In practice, this meant the elimination of the crisscrossing of packages. A new process was created that ensured a much more efficient workflow from receipt to staging. The team reconfigured the software to align with this new process, making sure that each stage of the chain could be successfully tracked. The software system was also configured to create a report at the end of each day that details any packages that are undelivered or otherwise unaccounted for. A helpful performance report was also included with this update. All employees that would be interacting with this system were all properly trained as well.

The Outcome Was Exemplary

Thanks to the successful implementation and monitoring of the solutions found during the Kaizen Event, the shipping/receiving department of the food manufacturer was able to achieve 100% accountability for the packages received at the dock. There was also a significant improvement in mail process tracking capability. Accountability in this area increased from 30% to 100%. Employees showed an increase in overall productivity, responded well to their training, and felt more empowered in their jobs. The receiving area reported significantly improved workflow and there was a clear improvement in accuracy with package deliveries overall.

These positive results were not short-term. Since the Kaizen Event, the food manufacturing company has been able to maintain complete accountability at its dock. Delivery attempts and signatures are now recorded via handheld devices. Data is synchronized between delivery staff, the shipping/receiving department, and the end user. Thorough closing procedures and inventory happen at the end of each working day.

3 Best Practices Learned From a Kaizen Event

Through working with Canon Business Process Services to find solutions to its mail management issue, the food manufacturing company gained some valuable lessons that have kept its accountability at 100% since. Here are some of the practices that can be applied to your own business:

1. Invest in your people ahead of technology

When the food manufacturer was initially trying to solve its mail management issue, it first opted to invest in new technology that it believed would solve its problems.
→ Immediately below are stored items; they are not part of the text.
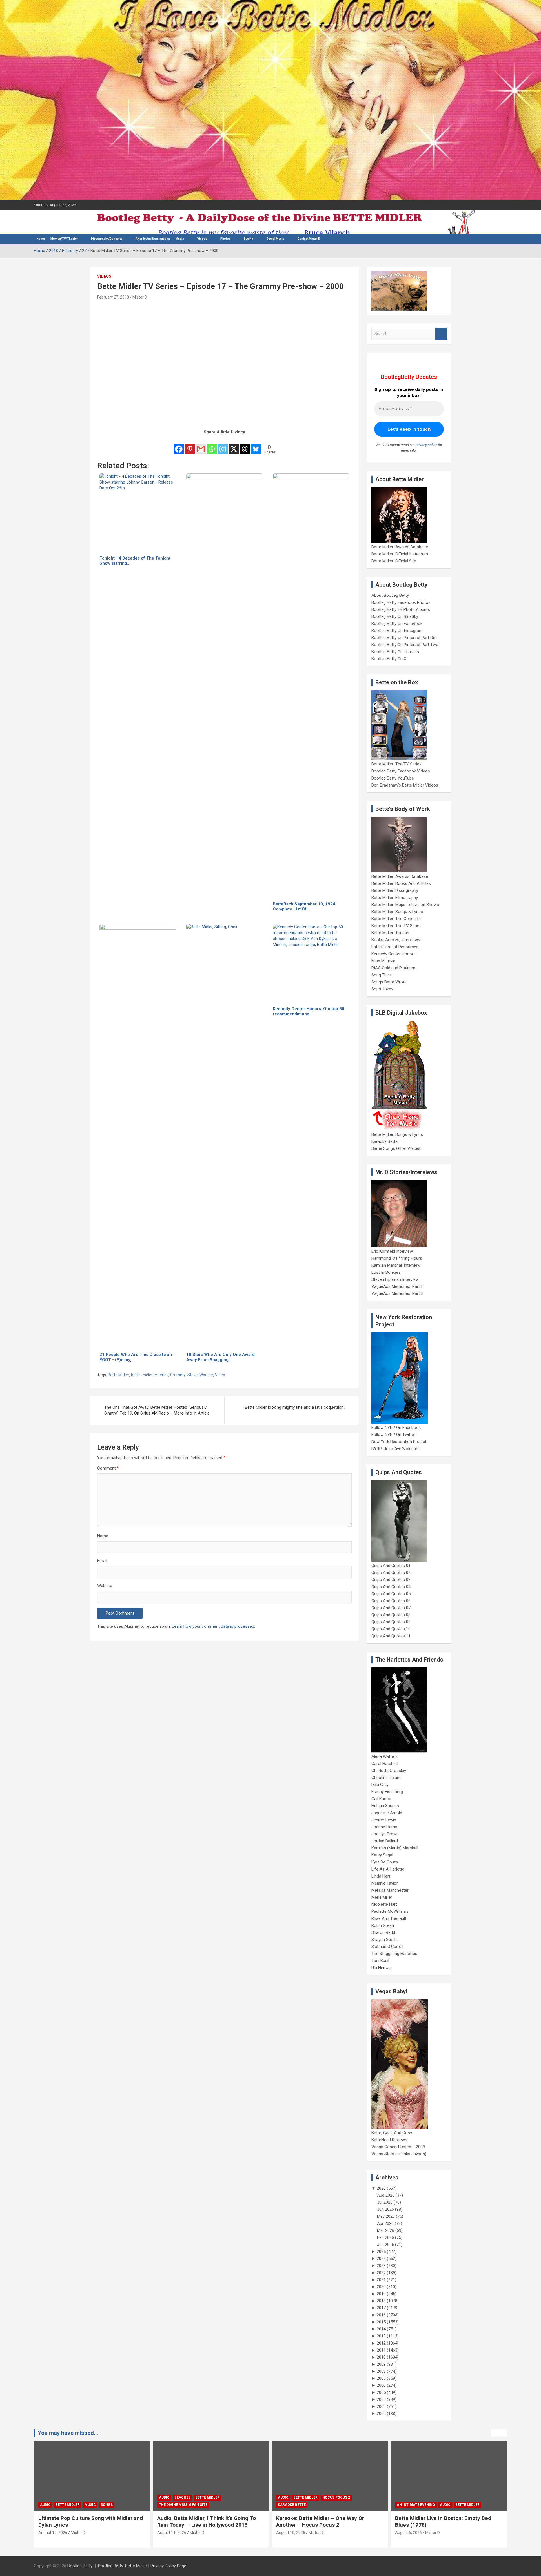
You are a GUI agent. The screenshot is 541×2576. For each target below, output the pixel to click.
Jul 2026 (385, 2202)
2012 (381, 2343)
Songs (463, 2497)
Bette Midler (118, 1375)
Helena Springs (385, 1805)
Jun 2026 (385, 2209)
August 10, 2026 (171, 2532)
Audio (45, 2497)
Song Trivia (381, 975)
As it turned out, the software was not set up to do what the organization hoped it would do. If employees had the proper training, the limitations of the software might have been spotted before making such an investment. Even if the software did work correctly, the positive results would have been limited without properly addressing issues in the employee workflow. Making sure that your processes are sound and that your employees are all properly trained can go a long way toward optimizing the efficiency of your business.

2. Eliminate waste

In looking at the shipping and receiving processes, the team was able to identify a lot of duplicate efforts that were redundant and creating waste. Take a good look at where there could be waste in your processes and find solutions on how to eliminate it.

3. Synchronize your workflow

One contributing factor to the food manufacturer having such an issue with mail management was that it passed through too many hands. Another was a lack of proper communication among the departments, which could cause confusion and work duplication. This was solved by making improvements to the overall workflow synchronization. Having your workflow properly synchronized can help you have much more efficient operations.

Six Sigma’s Role in How Canon Business Process Services Helps Companies Improve

The amazing improvement in package accountability for the shipping and receiving department of the food manufacturing company is not unusual when using Six Sigma tools. In over a thousand projects, Canon Business Process Services has been able to provide results for organizations that need to improve their processes. If there is any doubt about the power behind the Six Sigma methodology, one only needs to look at how often Canon has been able to help other organizations succeed using these tools. A Kaizen Event lasts about a week, but the solutions found in that short time have been able to solve the manufacturer’s issue and keep the problem fixed. Kaizen Events are just one Six Sigma tool. Just imagine what a full 4-6 month Six Sigma project could do toward improving the efficiency of an organization.